The manager of ESCO said he 'was aware of problems residents could cause in industrial areas".  

Has he not travelled the world recently? A residential/commercial/industrial mix is commonplace and desirable as more people go back to city living. Losing this building for a developmental space would be such a waste of a grand design. This building is a Dunedin landmark and we are lucky someone is willing to bring it back to life.

Threat to Dunedin is real

Yeahright: It's a reality that the building would have to be demolished if upgrading does not go ahead and we can say goodbye one of Dunedin's greatest industrial buildings.  I have admired and toured this building and it is outstanding. Mr Lund is doing Dunedin a favour - an empty development space won't add to Dunedin's 'must sees'.   

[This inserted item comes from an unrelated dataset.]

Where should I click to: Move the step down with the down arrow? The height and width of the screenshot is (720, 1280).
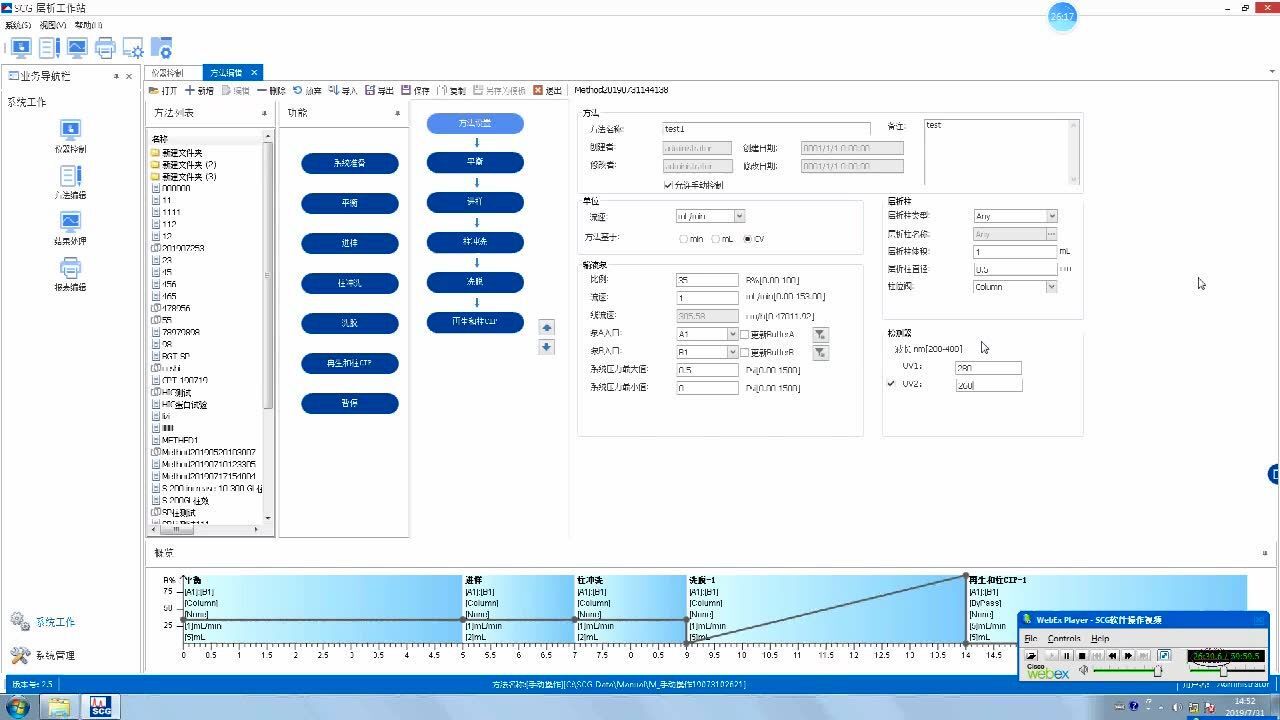(546, 347)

An obsolete and neglected building on a prominent site - that site would be worth a lot more without that building

I think the building would look great cleaned up, and wouldn't like to see it knocked over...  but if it can't make money, then why wouldn't he?

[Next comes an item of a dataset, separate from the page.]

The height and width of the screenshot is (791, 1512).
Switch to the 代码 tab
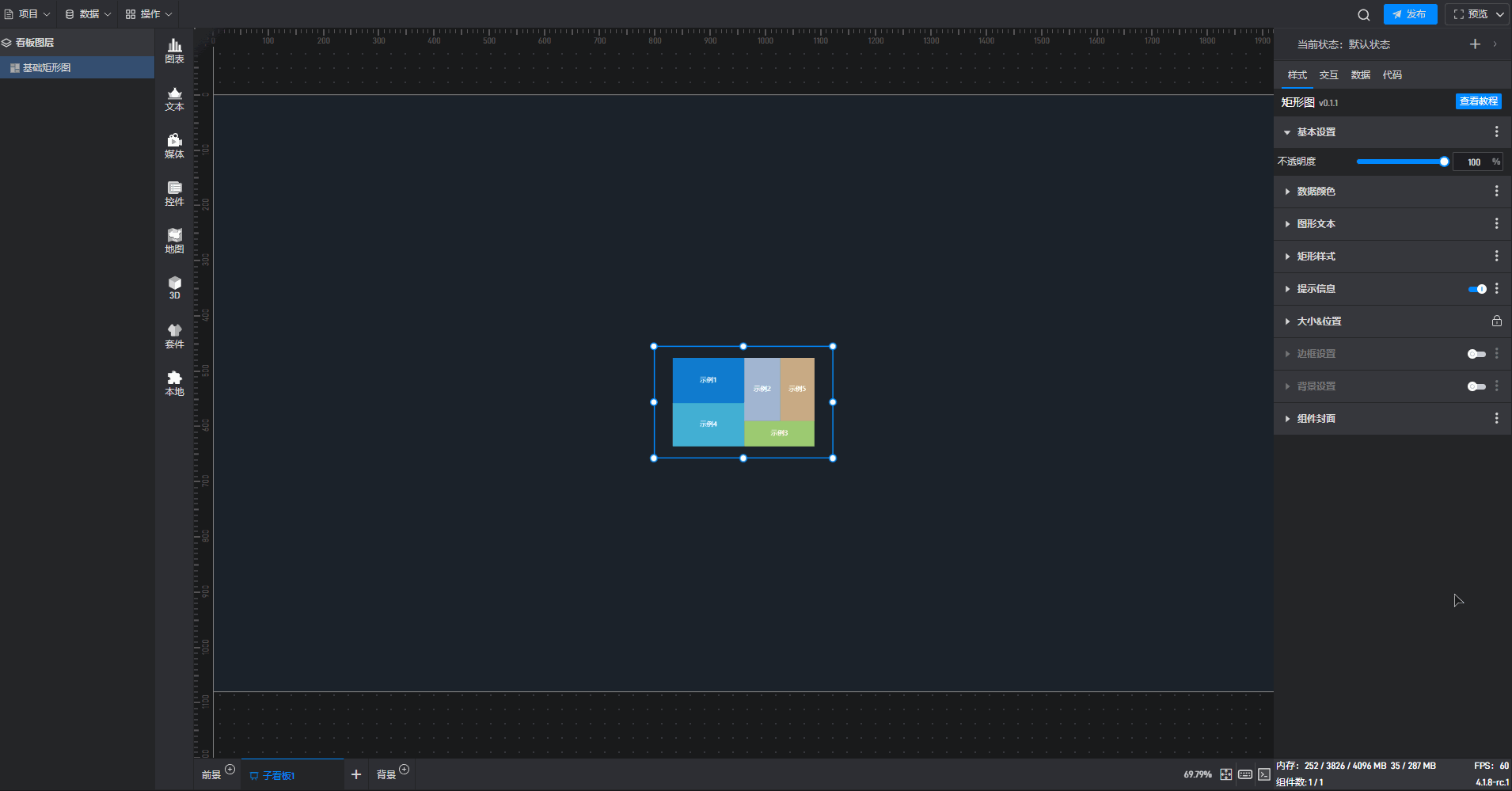[1392, 75]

The buildings might be old, "pretty" and heritage, but if the owners can't make money off them, they're doomed.

Valid point

Russel Lund does have a valid point in that, if a building has had no substantial use for an extended period of time and no suitable activity will take place in it in the foreseeable future then the land on which it sits should be put to better use.
The arguments re job losses can equally apply to jobs being created by unsuitable buildings being demolished and more functional ones put in its place.
And that the Otago Chamber of Commerce was all in favour of the hotel development just across the road yet opposes this development is unsurprising. I am guessing that Mr Lund is not a CoC member but many of those pushing for the hotel are.
Maybe the DCC, Esco Dunedin or another affected party should buy the property. Then it can then stand and rot for another 100 years. [Abridged]


Common sense must prevail

This is exactly the type of development Dunedin needs to breathe new life into our heritage buildings. As apartments co-exist with industry in other cities worldwide, it's difficult to appreciate the comments from Esco's Dean Taig.

He claims that a no-noise covenant "was not practical to enforce" and "required intensive management". Surely the very nature of such a covenant will prevent residents from complaining in the first place? Mr Taig's concern that "others might complain on behalf of residents" appears to be similarly misplaced. 

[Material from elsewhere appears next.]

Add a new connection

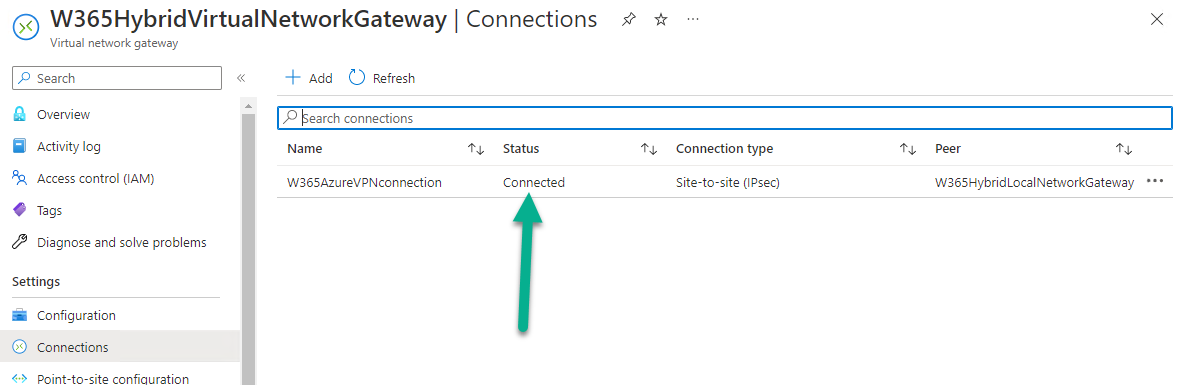[x=309, y=78]
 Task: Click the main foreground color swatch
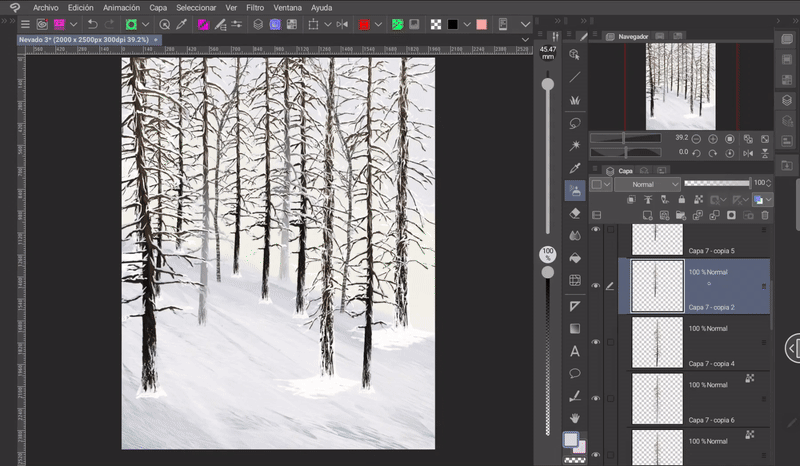(571, 439)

We're talking about a beautiful building which has been vacant for forty years. A properly drafted legal covenant will provide Esco and others with all the protection they need. The Council should approve Mr Lund's application without further delay to encourage further rejuvination of Dunedin's heritage building stock.



Mr Lund: Your mere threat of demolition has made you look like a petulent child who is going to throw his toys if you do not get your own way. I look forward to you following through if you dont get your own way.